**Directions for this task:**
From the first line to the last, reproduce the data exactly.
--- Input records ---
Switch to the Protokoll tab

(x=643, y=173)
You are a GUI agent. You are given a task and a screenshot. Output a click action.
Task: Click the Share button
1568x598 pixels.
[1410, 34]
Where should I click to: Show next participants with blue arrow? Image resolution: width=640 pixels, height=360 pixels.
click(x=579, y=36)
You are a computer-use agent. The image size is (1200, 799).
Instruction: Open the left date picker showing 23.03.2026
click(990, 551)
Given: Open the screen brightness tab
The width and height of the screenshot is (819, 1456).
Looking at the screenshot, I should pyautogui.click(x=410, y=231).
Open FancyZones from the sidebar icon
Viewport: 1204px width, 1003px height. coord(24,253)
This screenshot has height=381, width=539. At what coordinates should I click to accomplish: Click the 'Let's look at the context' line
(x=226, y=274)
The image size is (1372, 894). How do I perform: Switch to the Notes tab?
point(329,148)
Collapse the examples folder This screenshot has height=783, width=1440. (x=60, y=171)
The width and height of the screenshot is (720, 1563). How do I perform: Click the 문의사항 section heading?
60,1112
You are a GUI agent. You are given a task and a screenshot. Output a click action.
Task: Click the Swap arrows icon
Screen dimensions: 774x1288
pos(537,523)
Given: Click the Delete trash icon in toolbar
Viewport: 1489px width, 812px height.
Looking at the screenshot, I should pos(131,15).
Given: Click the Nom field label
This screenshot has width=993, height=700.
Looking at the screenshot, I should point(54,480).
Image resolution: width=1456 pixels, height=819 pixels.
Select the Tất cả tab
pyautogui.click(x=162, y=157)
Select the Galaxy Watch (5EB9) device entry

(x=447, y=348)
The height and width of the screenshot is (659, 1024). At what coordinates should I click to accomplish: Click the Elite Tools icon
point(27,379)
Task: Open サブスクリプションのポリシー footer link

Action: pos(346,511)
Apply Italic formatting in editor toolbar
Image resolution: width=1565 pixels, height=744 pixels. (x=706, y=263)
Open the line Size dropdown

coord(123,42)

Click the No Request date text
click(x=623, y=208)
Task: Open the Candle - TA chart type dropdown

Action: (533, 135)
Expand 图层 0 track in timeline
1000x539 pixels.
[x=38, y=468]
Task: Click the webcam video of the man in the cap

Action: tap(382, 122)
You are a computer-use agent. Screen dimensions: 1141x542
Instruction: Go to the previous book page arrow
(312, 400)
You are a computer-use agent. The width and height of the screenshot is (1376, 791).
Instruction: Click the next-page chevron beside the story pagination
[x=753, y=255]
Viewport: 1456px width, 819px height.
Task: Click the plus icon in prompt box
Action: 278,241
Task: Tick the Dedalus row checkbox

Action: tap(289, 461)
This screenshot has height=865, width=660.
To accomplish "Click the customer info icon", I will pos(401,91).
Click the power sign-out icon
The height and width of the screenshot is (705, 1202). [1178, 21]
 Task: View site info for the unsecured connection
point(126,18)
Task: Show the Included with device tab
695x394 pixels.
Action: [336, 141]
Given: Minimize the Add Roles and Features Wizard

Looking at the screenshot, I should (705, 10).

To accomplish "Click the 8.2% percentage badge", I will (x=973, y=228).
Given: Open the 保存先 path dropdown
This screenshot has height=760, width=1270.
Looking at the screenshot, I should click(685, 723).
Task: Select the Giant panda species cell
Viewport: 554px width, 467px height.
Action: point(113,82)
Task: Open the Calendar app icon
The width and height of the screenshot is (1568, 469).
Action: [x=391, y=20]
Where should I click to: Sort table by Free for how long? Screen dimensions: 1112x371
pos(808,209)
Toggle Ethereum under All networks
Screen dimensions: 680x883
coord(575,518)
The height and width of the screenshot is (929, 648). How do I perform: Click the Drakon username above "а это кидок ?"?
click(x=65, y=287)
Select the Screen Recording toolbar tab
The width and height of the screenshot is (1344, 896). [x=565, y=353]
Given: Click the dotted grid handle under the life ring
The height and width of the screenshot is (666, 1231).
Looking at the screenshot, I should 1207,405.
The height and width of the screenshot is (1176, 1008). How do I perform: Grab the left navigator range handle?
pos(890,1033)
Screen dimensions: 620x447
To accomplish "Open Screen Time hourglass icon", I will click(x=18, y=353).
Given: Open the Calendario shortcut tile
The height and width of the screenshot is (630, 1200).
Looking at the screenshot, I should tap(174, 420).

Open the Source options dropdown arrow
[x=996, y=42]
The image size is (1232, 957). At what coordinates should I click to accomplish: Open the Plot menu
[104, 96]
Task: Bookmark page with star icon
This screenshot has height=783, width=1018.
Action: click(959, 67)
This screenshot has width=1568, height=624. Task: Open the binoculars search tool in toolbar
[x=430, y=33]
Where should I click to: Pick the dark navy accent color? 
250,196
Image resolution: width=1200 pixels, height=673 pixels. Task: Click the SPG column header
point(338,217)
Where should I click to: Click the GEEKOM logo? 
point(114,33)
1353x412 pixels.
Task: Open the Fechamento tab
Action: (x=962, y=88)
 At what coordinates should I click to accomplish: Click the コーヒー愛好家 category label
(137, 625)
---
**Problem solution:**
Switch to the Protokoll tab

(x=643, y=173)
You are a GUI agent. You are given a task and a screenshot. Output a click action.
Task: Click the Share button
1568x598 pixels.
[1410, 34]
Where should I click to: Show next participants with blue arrow? Image resolution: width=640 pixels, height=360 pixels.
click(x=579, y=36)
You are a computer-use agent. The image size is (1200, 799).
Instruction: Open the left date picker showing 23.03.2026
click(990, 551)
Given: Open the screen brightness tab
The width and height of the screenshot is (819, 1456).
Looking at the screenshot, I should pyautogui.click(x=410, y=231).
Open FancyZones from the sidebar icon
Viewport: 1204px width, 1003px height. coord(24,253)
This screenshot has height=381, width=539. At what coordinates should I click to accomplish: Click the 'Let's look at the context' line
(x=226, y=274)
The image size is (1372, 894). How do I perform: Switch to the Notes tab?
point(329,148)
Collapse the examples folder This screenshot has height=783, width=1440. (x=60, y=171)
The width and height of the screenshot is (720, 1563). How do I perform: Click the 문의사항 section heading?
60,1112
You are a GUI agent. You are given a task and a screenshot. Output a click action.
Task: Click the Swap arrows icon
Screen dimensions: 774x1288
pos(537,523)
Given: Click the Delete trash icon in toolbar
Viewport: 1489px width, 812px height.
Looking at the screenshot, I should pos(131,15).
Given: Click the Nom field label
This screenshot has width=993, height=700.
Looking at the screenshot, I should point(54,480).
Image resolution: width=1456 pixels, height=819 pixels.
Select the Tất cả tab
pyautogui.click(x=162, y=157)
Select the Galaxy Watch (5EB9) device entry

(x=447, y=348)
The height and width of the screenshot is (659, 1024). At what coordinates should I click to accomplish: Click the Elite Tools icon
point(27,379)
Task: Open サブスクリプションのポリシー footer link

Action: pos(346,511)
Apply Italic formatting in editor toolbar
Image resolution: width=1565 pixels, height=744 pixels. (x=706, y=263)
Open the line Size dropdown

coord(123,42)

Click the No Request date text
click(x=623, y=208)
Task: Open the Candle - TA chart type dropdown

Action: (533, 135)
Expand 图层 0 track in timeline
1000x539 pixels.
[x=38, y=468]
Task: Click the webcam video of the man in the cap

Action: tap(382, 122)
You are a computer-use agent. Screen dimensions: 1141x542
Instruction: Go to the previous book page arrow
(312, 400)
You are a computer-use agent. The width and height of the screenshot is (1376, 791).
Instruction: Click the next-page chevron beside the story pagination
[x=753, y=255]
Viewport: 1456px width, 819px height.
Task: Click the plus icon in prompt box
Action: 278,241
Task: Tick the Dedalus row checkbox

Action: tap(289, 461)
This screenshot has height=865, width=660.
To accomplish "Click the customer info icon", I will pos(401,91).
Click the power sign-out icon
The height and width of the screenshot is (705, 1202). [1178, 21]
 Task: View site info for the unsecured connection
point(126,18)
Task: Show the Included with device tab
695x394 pixels.
Action: [336, 141]
Given: Minimize the Add Roles and Features Wizard

Looking at the screenshot, I should (705, 10).

To accomplish "Click the 8.2% percentage badge", I will (x=973, y=228).
Given: Open the 保存先 path dropdown
This screenshot has height=760, width=1270.
Looking at the screenshot, I should click(685, 723).
Task: Select the Giant panda species cell
Viewport: 554px width, 467px height.
Action: point(113,82)
Task: Open the Calendar app icon
The width and height of the screenshot is (1568, 469).
Action: [x=391, y=20]
Where should I click to: Sort table by Free for how long? Screen dimensions: 1112x371
pos(808,209)
Toggle Ethereum under All networks
Screen dimensions: 680x883
coord(575,518)
The height and width of the screenshot is (929, 648). How do I perform: Click the Drakon username above "а это кидок ?"?
click(x=65, y=287)
Select the Screen Recording toolbar tab
The width and height of the screenshot is (1344, 896). [x=565, y=353]
Given: Click the dotted grid handle under the life ring
The height and width of the screenshot is (666, 1231).
Looking at the screenshot, I should 1207,405.
The height and width of the screenshot is (1176, 1008). How do I perform: Grab the left navigator range handle?
pos(890,1033)
Screen dimensions: 620x447
To accomplish "Open Screen Time hourglass icon", I will click(x=18, y=353).
Given: Open the Calendario shortcut tile
The height and width of the screenshot is (630, 1200).
Looking at the screenshot, I should tap(174, 420).

Open the Source options dropdown arrow
[x=996, y=42]
The image size is (1232, 957). At what coordinates should I click to accomplish: Open the Plot menu
[104, 96]
Task: Bookmark page with star icon
This screenshot has height=783, width=1018.
Action: click(959, 67)
This screenshot has width=1568, height=624. Task: Open the binoculars search tool in toolbar
[x=430, y=33]
Where should I click to: Pick the dark navy accent color? 
250,196
Image resolution: width=1200 pixels, height=673 pixels. Task: Click the SPG column header
point(338,217)
Where should I click to: Click the GEEKOM logo? 
point(114,33)
1353x412 pixels.
Task: Open the Fechamento tab
Action: (x=962, y=88)
 At what coordinates should I click to accomplish: Click the コーヒー愛好家 category label
(137, 625)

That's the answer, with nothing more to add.